Not all fun and games in the park

As the government begins to implement measures that will reduce the country’s migrant population, infiltrators and south Tel Aviv residents agree on one thing: the status quo is unsustainable.

Migrants in Levinski Park 370 DO NOT USE (photo credit: ARIEL ZILBER)
Migrants in Levinski Park 370 DO NOT USE
(photo credit: ARIEL ZILBER)
Yohannes Bayu could arguably be considered the greatest migrant success story in Israel’s brief history, a poster child for what the human spirit is capable of overcoming if allowed an opportunity.
Educated, eloquent, determined, Bayu could have chosen to resettle in any other country after being forced to flee his native Ethiopia and the oppressive government that did not take too kindly to his political activities there. In 1997, when it came time to choose a place to seek refuge, he naturally looked toward the Middle East.
“Israel was my first choice,” says Bayu, a 40-year-old bespectacled man with a calm disposition and a soft-spoken manner that immediately puts his guest at ease. “Normally, refugees don’t choose where to go. When they flee danger, they run away from wherever they are. Then they look for any place that’s safe. So you try one area, and when you realize that area is now safe, then you try another and then another. That’s normally what a refugee goes through. My case is a bit different because I chose to come here. I have to facilitate myself, and I had access to get a visa anywhere in the world.”
As an activist in nongovernmental organizations dedicated to raising HIV- and AIDS-awareness, Bayu had amassed considerable contacts among foreign groups and aid officials.
Had he so chosen, he could have requested a permit to relocate to the United States, where his brother currently lives. Nonetheless, he insisted on Israel.

____

- **Complete the following**
(A) Copy the passage of the article on Yohannes Bayu between "As an activist" and "insisted on Israel.", inclusive, substituting "Canada" for "United States".
(B) Answer these questions from the article on Yohannes Bayu:
(i) In what year did Bayu choose a place to seek refuge?
(ii) How old is Bayu?
(iii) Where does Bayu's brother currently live?
(C) Carry on the article on Yohannes Bayu from its last sentence.

____

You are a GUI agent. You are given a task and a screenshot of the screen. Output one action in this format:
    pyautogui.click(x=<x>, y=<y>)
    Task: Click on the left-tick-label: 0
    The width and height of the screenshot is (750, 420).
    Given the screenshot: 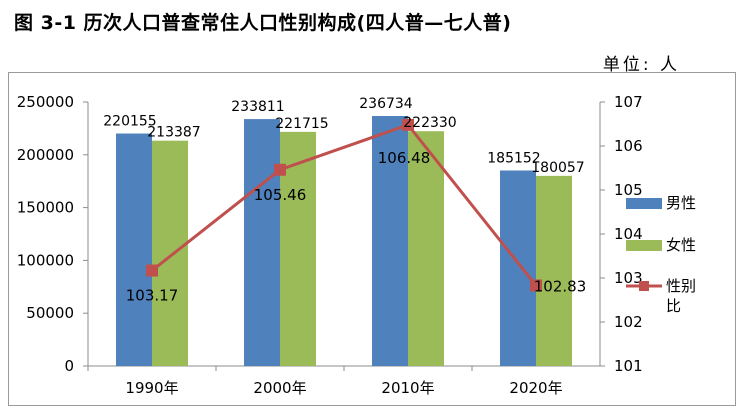 What is the action you would take?
    pyautogui.click(x=69, y=366)
    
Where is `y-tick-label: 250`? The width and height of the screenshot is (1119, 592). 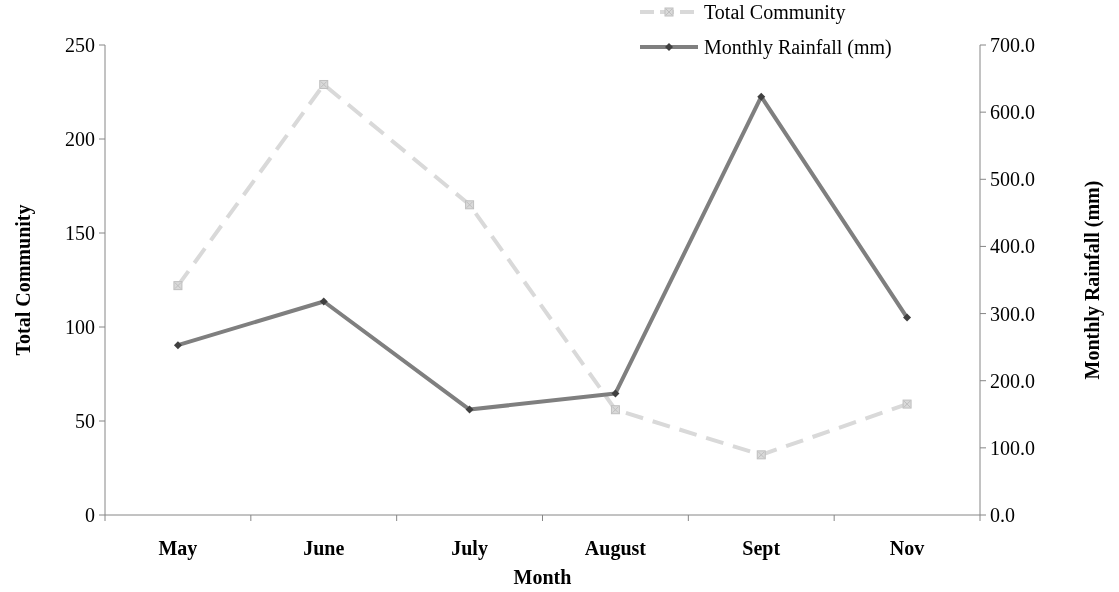
y-tick-label: 250 is located at coordinates (80, 45).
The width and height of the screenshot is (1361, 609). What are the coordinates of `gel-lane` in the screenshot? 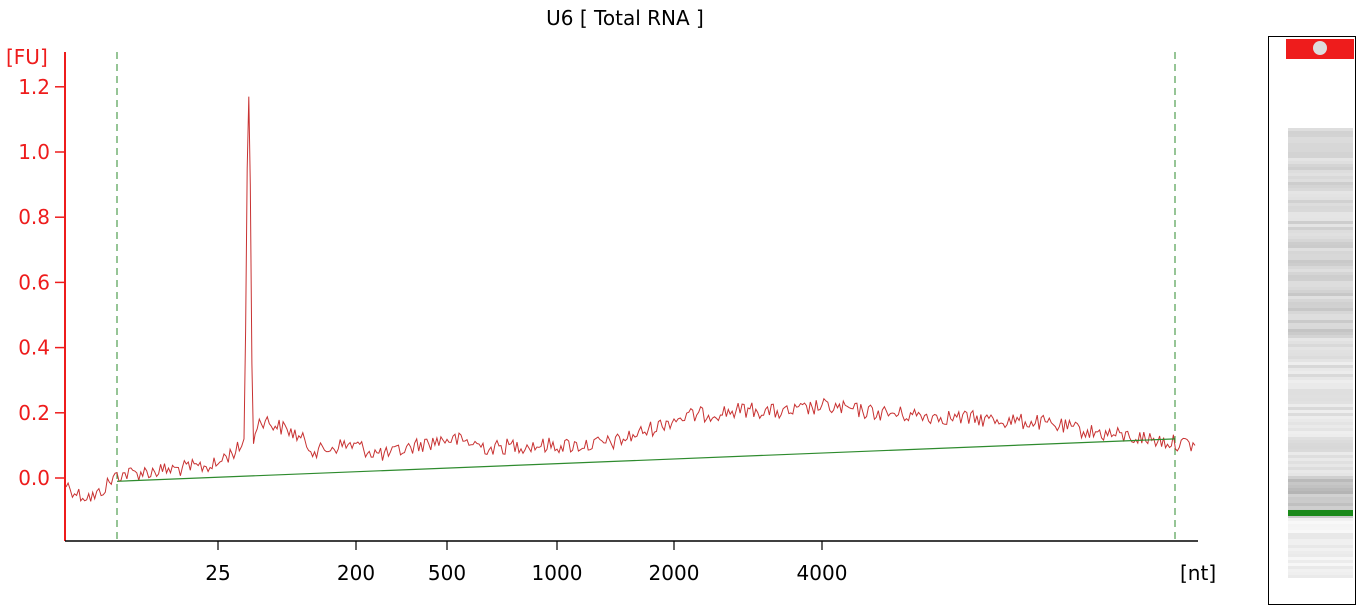 It's located at (1312, 320).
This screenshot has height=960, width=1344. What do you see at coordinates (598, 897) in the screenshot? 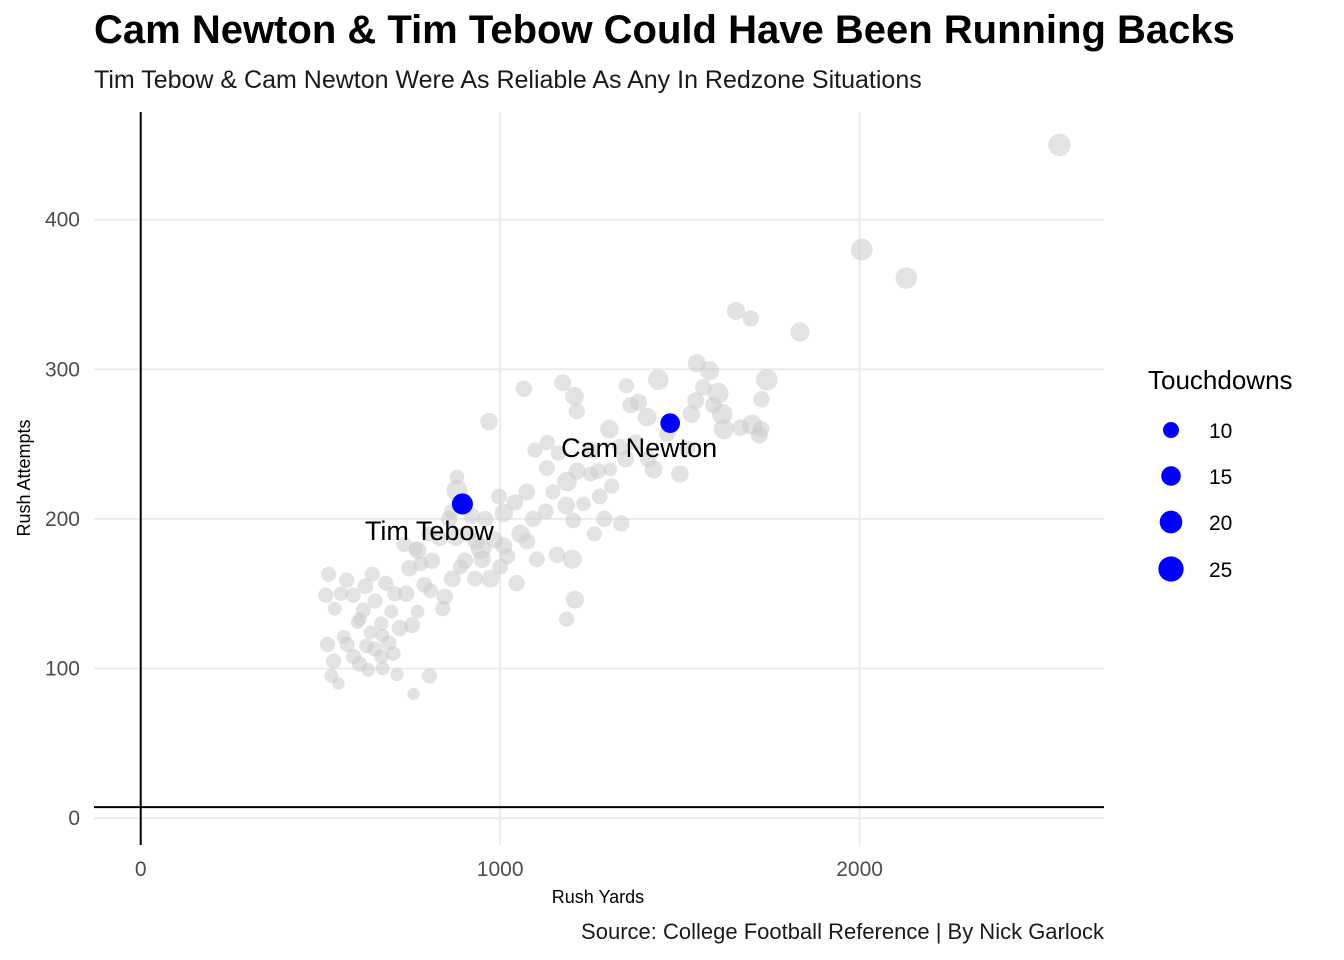
I see `x-axis-title: Rush Yards` at bounding box center [598, 897].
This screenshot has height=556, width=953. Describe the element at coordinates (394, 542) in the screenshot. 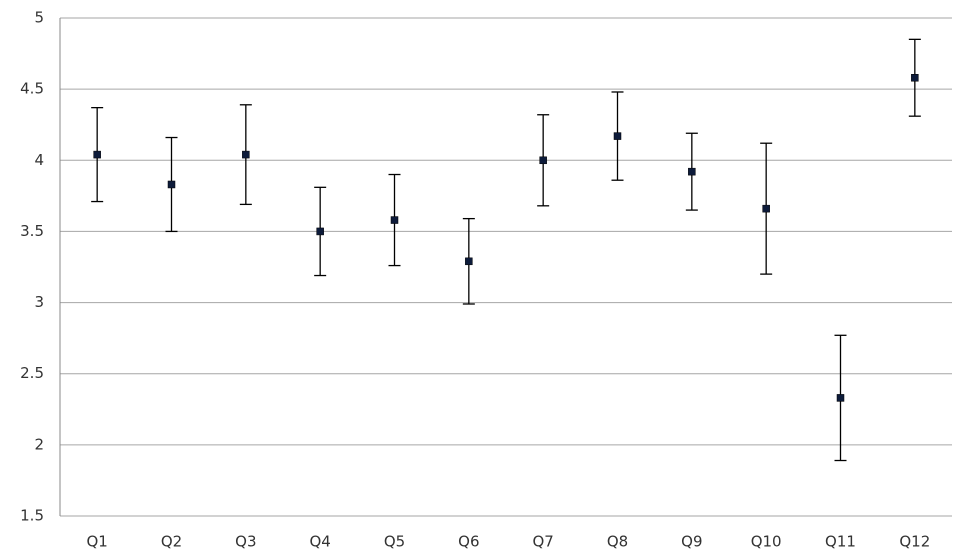

I see `x-tick-label: Q5` at that location.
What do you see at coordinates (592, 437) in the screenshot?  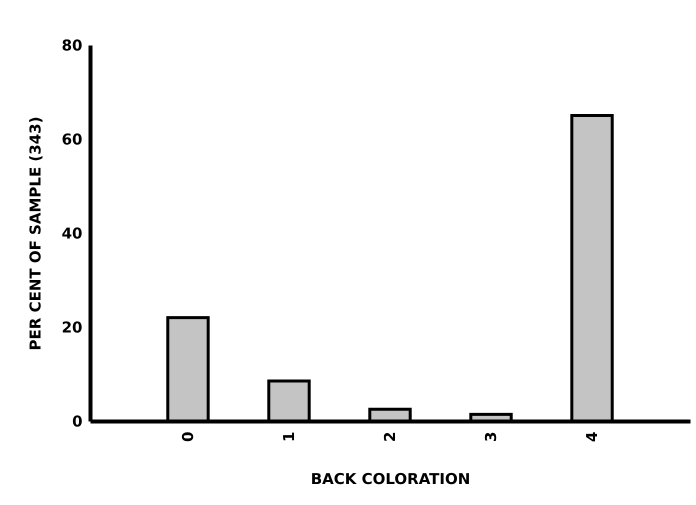 I see `x-tick-label: 4` at bounding box center [592, 437].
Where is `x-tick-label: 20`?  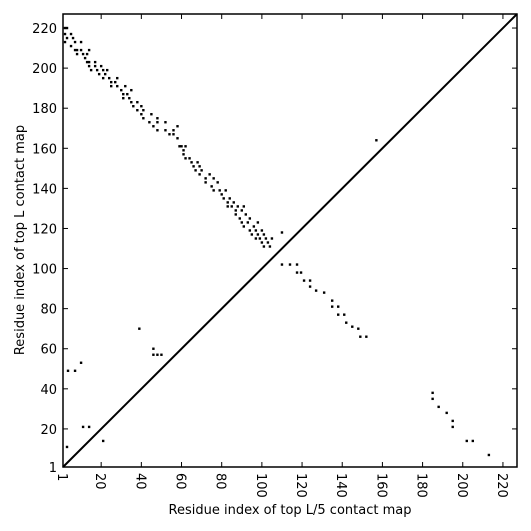
x-tick-label: 20 is located at coordinates (100, 482).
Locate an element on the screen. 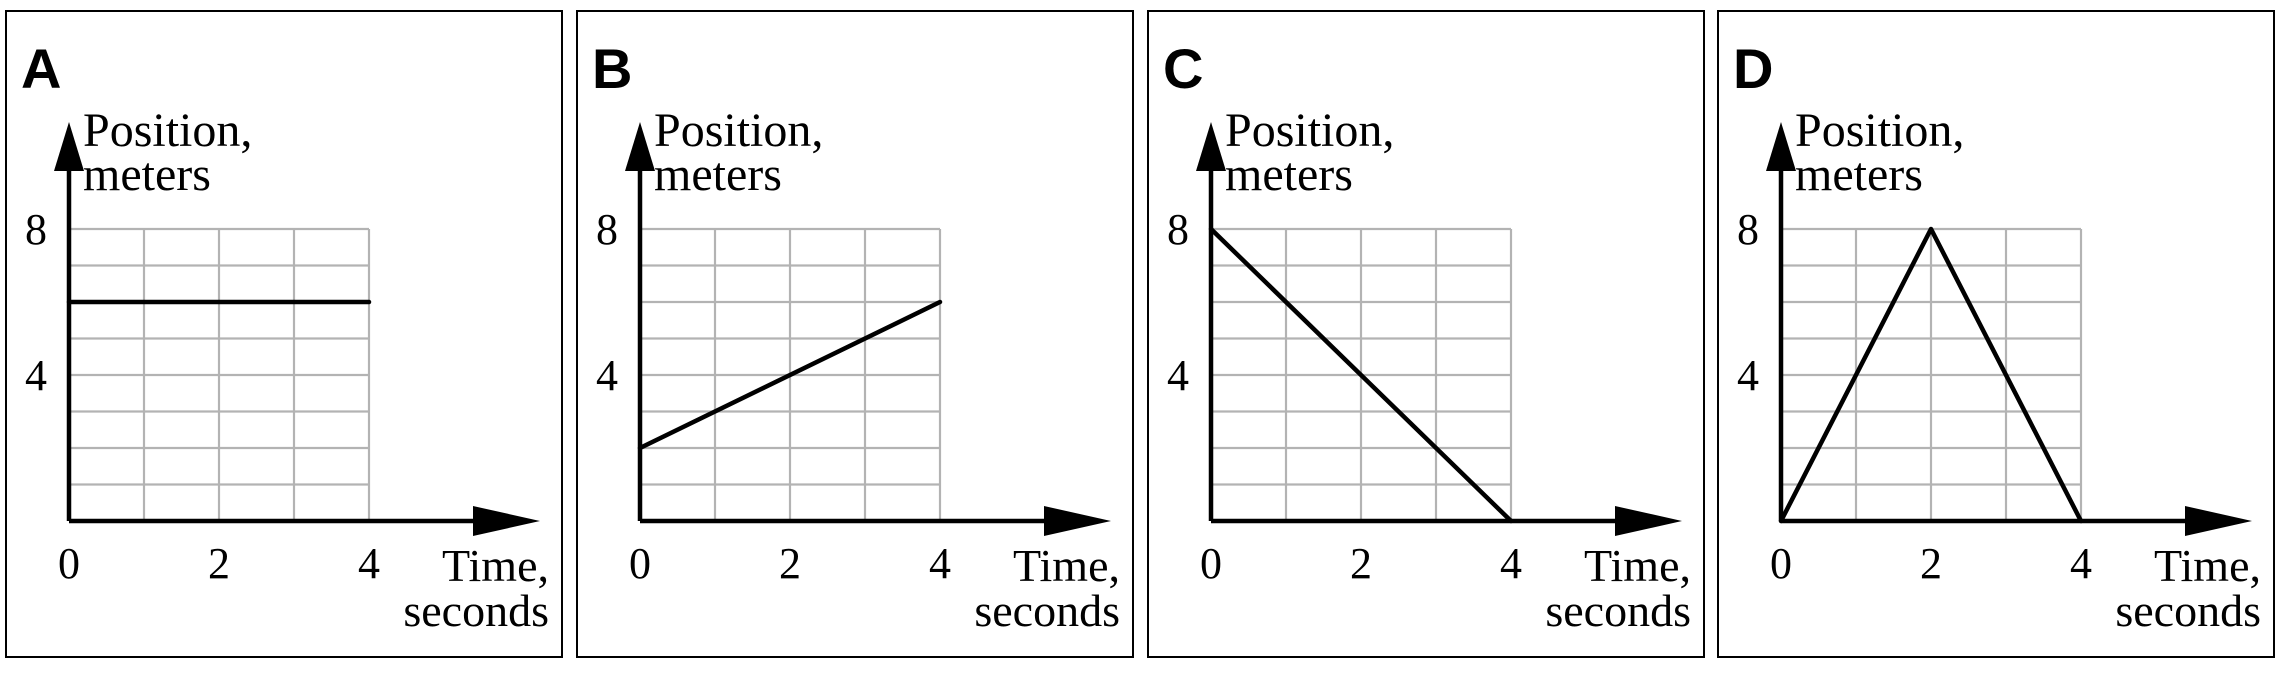 This screenshot has height=674, width=2288. panel-label: B is located at coordinates (612, 68).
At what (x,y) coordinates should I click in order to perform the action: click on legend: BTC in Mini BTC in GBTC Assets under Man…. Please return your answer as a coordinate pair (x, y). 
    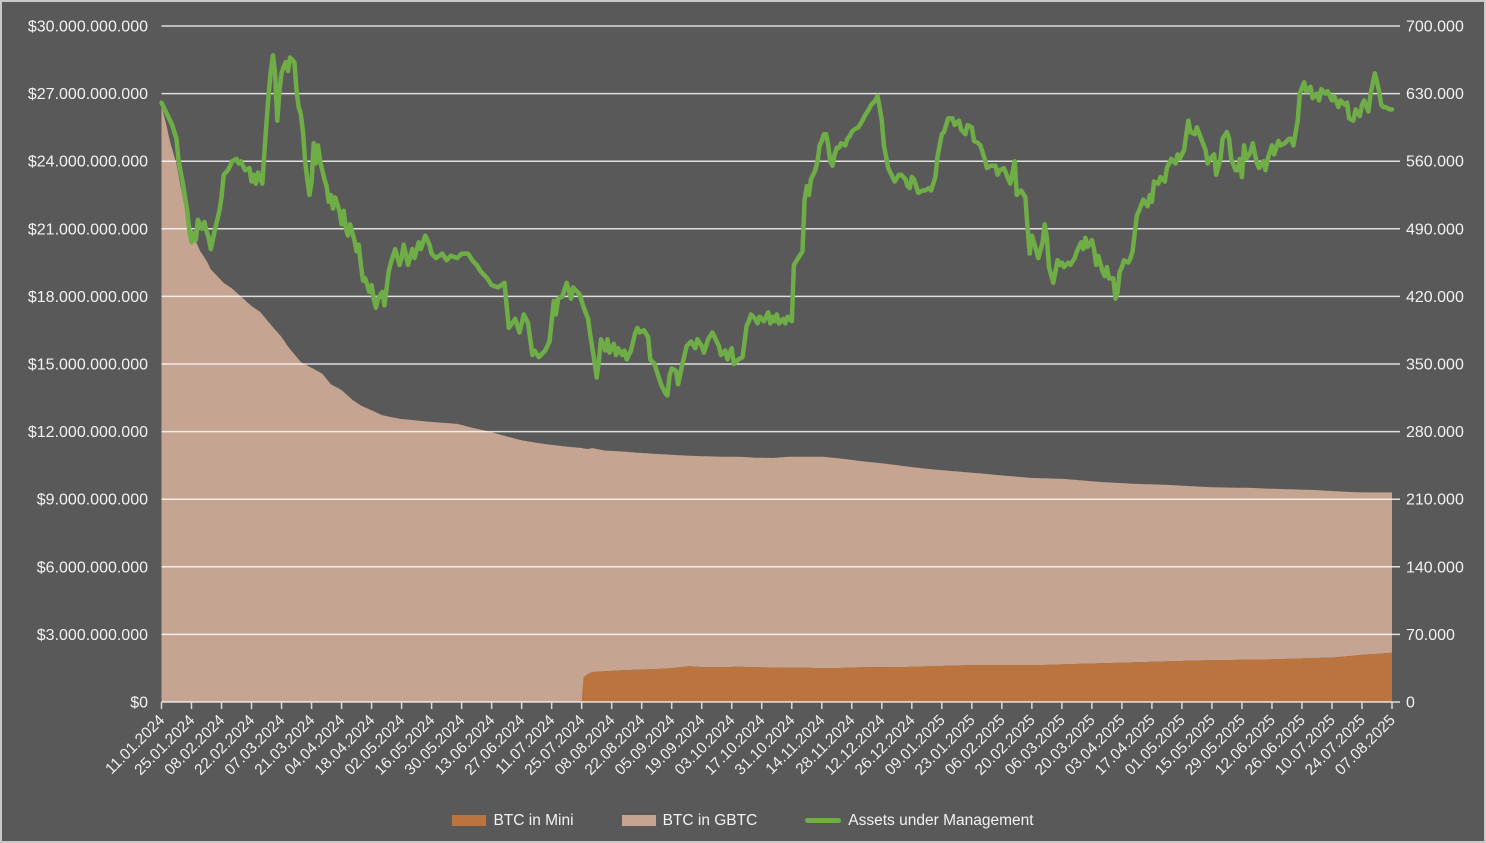
    Looking at the image, I should click on (743, 820).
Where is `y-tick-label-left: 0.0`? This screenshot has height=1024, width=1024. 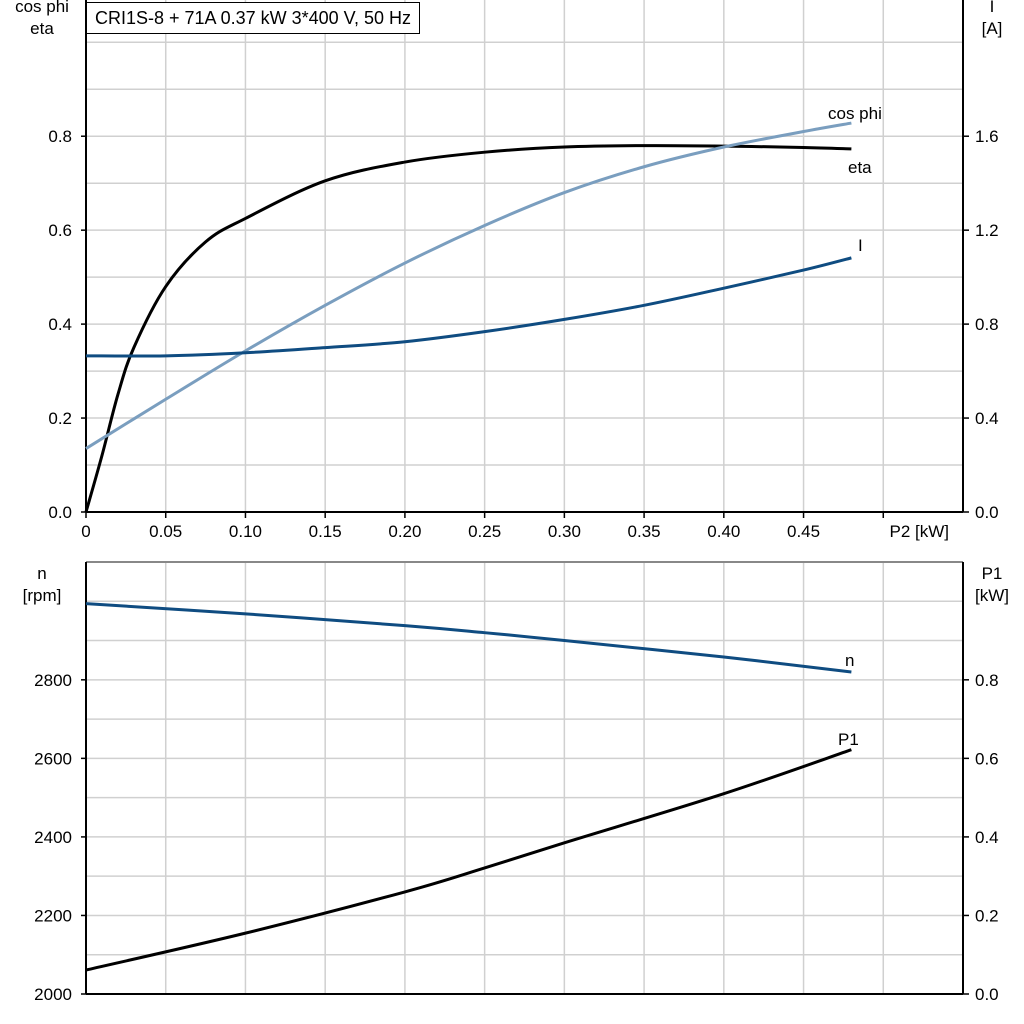
y-tick-label-left: 0.0 is located at coordinates (60, 512).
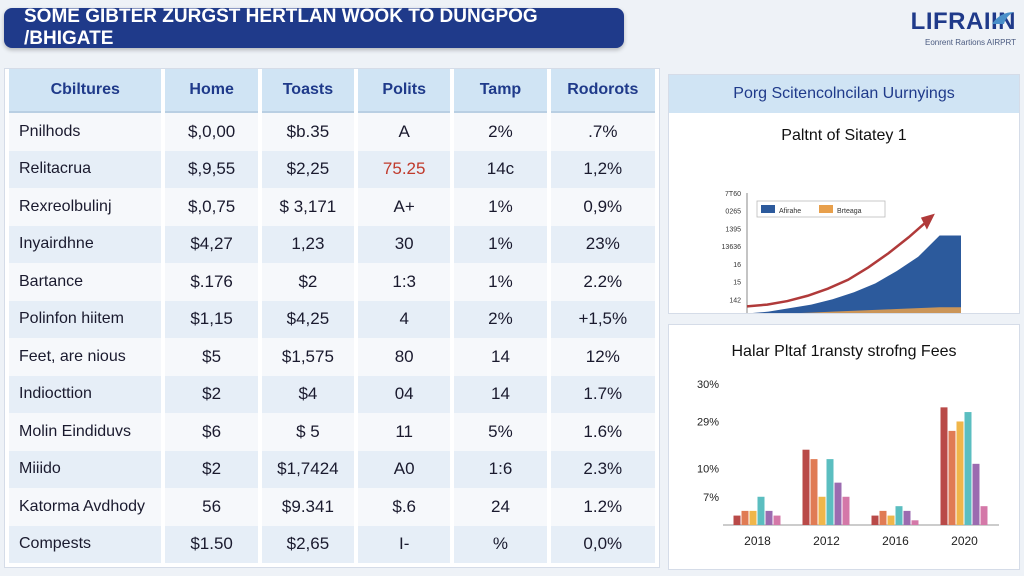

____

- **Results in order**
(A)
As an activist in nongovernmental organizations dedicated to raising HIV- and AIDS-awareness, Bayu had amassed considerable contacts among foreign groups and aid officials.
Had he so chosen, he could have requested a permit to relocate to the Canada, where his brother currently lives. Nonetheless, he insisted on Israel.

(B)
(i) 1997
(ii) 40
(iii) The United States

(C)
“Ethiopia and Israel have a natural kind of connection,” he says from the offices of the African Refugee Development Center, the nonprofit aid organization that he founded and which helps migrants attain legal status and resettlement in safe countries.
“The major thing that made me come here [was the fact that] Israel was a signatory country to the 1951 Refugee Convention [the UN document that stipulates countries’ obligations in defining refugee status and offering physical protection for those deemed to have fled areas of conflict and danger],” he says.
The historical context of Israel’s creation was also a key determining factor for Bayu.
“Because of all that history, all of Jewish history and the Holocaust, I thought to myself, ‘That’s the best place to get protection, because they know what it means to flee a country feeling persecution.’ So I thought I would get a level of protection here that isn’t available anywhere else in the world,” he says. “I was disappointed. It’s not what I expected.”
BAYU, WHO is one of just 150 foreigners that have been granted refugee status in Israel, has been living in the Armon Hanatziv neighborhood of Jerusalem for years. Every day he commutes to south Tel Aviv, which has become the center of racial strife that has been exacerbated by recent events. The news media has been awash with reports of neighborhood tensions and violence directed toward migrants and asylum-seekers from Sudan and Eritrea. Late last month, a neighborhood rally in south Tel Aviv attended by right-wing lawmakers spun out of control, with some demonstrators smashing the windshields of African motorists in the working-class Hatikva quarter.
African-owned shops and restaurants were ransacked and looted and a number of migrants were assaulted.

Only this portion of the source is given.